In 2010, after a 10-month construction slowdown expired, work began on the construction of a kindergarten in Revava. At a celebration rally, residents released 2,000 blue and white balloons, the colors of the Israeli flag, to symbolize a new wave of housing construction. The rally was also attended by hundreds of Christians from all over the world who were visiting Israel to take part in the annual Feast of Tabernacles celebration of the International Christian Zionist Center. Ayoub Kara, an Israeli Druze member of Knesset and Deputy Minister for development of the Negev and Galilee, spoke at the rally. He welcomed the tourists saying: "I say to all the non-Jews who are here, I too am not a Jew, but in spirit I am most Jewish, I am most Zionist, and so are you! Good for you that you are here to support Israel.

In 2011, a permanent synagogue was established.

In 2012, a larger grocery was established in addition to a pizza restaurant.

In 2013, a clinic of the Maccabi Health Fund was established, with three staff physicians.

==Legal conflicts==
According to Zionist Organization of America, in 2008, the Israeli courts found Peace Now guilty of publishing false statements regarding ownership of the land. According to a Peace Now report, 71.15 percent of the land was "stolen from Arabs." When the organization refused to abide by the court order to apologize, the fund that purchased the property sued, charging Peace Now and the authors of the false report for slander.
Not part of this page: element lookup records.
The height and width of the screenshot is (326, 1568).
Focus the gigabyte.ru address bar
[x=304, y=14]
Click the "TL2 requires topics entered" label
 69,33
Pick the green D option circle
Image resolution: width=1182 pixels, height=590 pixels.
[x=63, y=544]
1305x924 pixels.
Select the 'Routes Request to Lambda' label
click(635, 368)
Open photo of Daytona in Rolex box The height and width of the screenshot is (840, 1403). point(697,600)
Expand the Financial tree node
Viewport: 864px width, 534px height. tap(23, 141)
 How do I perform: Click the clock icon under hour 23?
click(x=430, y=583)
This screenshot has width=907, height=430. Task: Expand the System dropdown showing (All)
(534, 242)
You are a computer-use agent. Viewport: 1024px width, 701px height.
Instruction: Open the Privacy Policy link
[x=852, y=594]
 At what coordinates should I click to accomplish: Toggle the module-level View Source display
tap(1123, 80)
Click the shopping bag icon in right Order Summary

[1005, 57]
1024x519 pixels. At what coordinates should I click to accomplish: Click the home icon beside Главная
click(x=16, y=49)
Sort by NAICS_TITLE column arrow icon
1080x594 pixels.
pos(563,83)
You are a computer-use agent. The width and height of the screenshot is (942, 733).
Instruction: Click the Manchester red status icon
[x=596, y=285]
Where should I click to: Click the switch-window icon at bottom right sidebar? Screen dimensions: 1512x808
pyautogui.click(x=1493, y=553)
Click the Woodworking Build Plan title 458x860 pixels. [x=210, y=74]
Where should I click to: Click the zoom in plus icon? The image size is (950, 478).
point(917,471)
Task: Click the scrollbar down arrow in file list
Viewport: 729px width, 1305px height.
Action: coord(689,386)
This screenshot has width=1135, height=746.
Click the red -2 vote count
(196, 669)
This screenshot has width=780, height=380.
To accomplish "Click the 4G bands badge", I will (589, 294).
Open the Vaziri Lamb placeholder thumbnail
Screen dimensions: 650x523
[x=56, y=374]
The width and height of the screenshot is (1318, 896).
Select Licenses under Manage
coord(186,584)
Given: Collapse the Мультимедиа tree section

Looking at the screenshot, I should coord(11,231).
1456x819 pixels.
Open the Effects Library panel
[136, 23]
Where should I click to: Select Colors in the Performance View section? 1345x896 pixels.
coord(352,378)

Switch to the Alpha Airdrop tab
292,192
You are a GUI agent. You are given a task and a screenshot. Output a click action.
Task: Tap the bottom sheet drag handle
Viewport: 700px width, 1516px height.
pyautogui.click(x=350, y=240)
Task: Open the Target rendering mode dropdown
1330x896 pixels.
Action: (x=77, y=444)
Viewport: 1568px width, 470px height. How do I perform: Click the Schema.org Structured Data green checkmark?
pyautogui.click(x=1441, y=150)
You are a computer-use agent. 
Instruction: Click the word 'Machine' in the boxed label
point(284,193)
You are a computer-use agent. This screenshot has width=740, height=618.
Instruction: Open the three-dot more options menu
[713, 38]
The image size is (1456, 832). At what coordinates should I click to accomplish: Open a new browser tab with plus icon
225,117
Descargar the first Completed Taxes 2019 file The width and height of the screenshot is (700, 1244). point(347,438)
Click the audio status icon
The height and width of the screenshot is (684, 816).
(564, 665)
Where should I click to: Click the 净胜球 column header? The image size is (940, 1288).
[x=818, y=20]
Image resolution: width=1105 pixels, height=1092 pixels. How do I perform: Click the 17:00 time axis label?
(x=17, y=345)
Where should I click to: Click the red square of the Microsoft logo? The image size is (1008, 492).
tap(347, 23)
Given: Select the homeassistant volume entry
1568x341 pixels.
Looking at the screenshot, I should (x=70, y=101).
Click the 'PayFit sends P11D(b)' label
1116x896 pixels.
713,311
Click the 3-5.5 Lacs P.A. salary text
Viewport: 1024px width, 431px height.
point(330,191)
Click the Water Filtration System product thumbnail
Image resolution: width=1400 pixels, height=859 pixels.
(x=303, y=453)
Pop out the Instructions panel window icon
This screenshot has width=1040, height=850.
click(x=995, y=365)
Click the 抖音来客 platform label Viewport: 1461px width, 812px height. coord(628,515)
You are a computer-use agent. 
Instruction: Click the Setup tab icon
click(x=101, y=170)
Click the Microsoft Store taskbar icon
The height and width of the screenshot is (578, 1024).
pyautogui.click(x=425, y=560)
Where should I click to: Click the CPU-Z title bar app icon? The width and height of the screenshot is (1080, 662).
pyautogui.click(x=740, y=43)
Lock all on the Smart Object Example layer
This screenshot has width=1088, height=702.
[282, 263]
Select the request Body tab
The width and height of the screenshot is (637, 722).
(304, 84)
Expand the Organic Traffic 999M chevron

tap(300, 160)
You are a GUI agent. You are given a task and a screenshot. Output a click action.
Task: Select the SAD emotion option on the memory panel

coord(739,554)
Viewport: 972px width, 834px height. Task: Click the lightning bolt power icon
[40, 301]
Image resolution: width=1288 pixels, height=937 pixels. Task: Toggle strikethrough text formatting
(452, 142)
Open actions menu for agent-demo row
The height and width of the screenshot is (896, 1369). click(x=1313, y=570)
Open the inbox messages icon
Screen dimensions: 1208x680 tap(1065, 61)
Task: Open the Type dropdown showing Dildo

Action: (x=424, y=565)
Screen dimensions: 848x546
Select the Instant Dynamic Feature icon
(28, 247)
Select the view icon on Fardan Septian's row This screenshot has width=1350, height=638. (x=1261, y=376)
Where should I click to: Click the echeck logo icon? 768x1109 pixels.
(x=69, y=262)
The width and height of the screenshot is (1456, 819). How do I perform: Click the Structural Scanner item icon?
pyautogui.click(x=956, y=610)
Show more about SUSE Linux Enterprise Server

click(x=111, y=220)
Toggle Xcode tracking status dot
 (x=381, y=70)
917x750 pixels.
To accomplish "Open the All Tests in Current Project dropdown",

The judge found them guilty. They were ordered to issue an apology in Maariv and Haaretz newspapers and pay monetary compensation to the fund. ZOA National President, Morton Klein called on Jewish organizations, the Israeli government and journalists to publicly condemn Peace Now for promoting lies and falsehoods.

On May 24, 2020, Israeli settlers from the Revava settlement, located on the lands of Haris, northwest of Salfit Governorate, uprooted and stolen more than 150–200 olive trees.

==Education and culture==
Revava has 7 preschool/kindergartens and a daycare center for children up to age 3. A middle school and high school for girls, part of the Tzvia chain of high schools, is located in Revava. Boys study at elementary schools in Yakir, Karnei Shomron and Itamar. Girls usually study at the elementary school in Yakir. A local elementary school based in Revava is being opened in the Autumn of 2012.

The Bnei Akiva youth movement has a branch in Revava.

From 2001 to 2006, Revava had a boys' baseball team.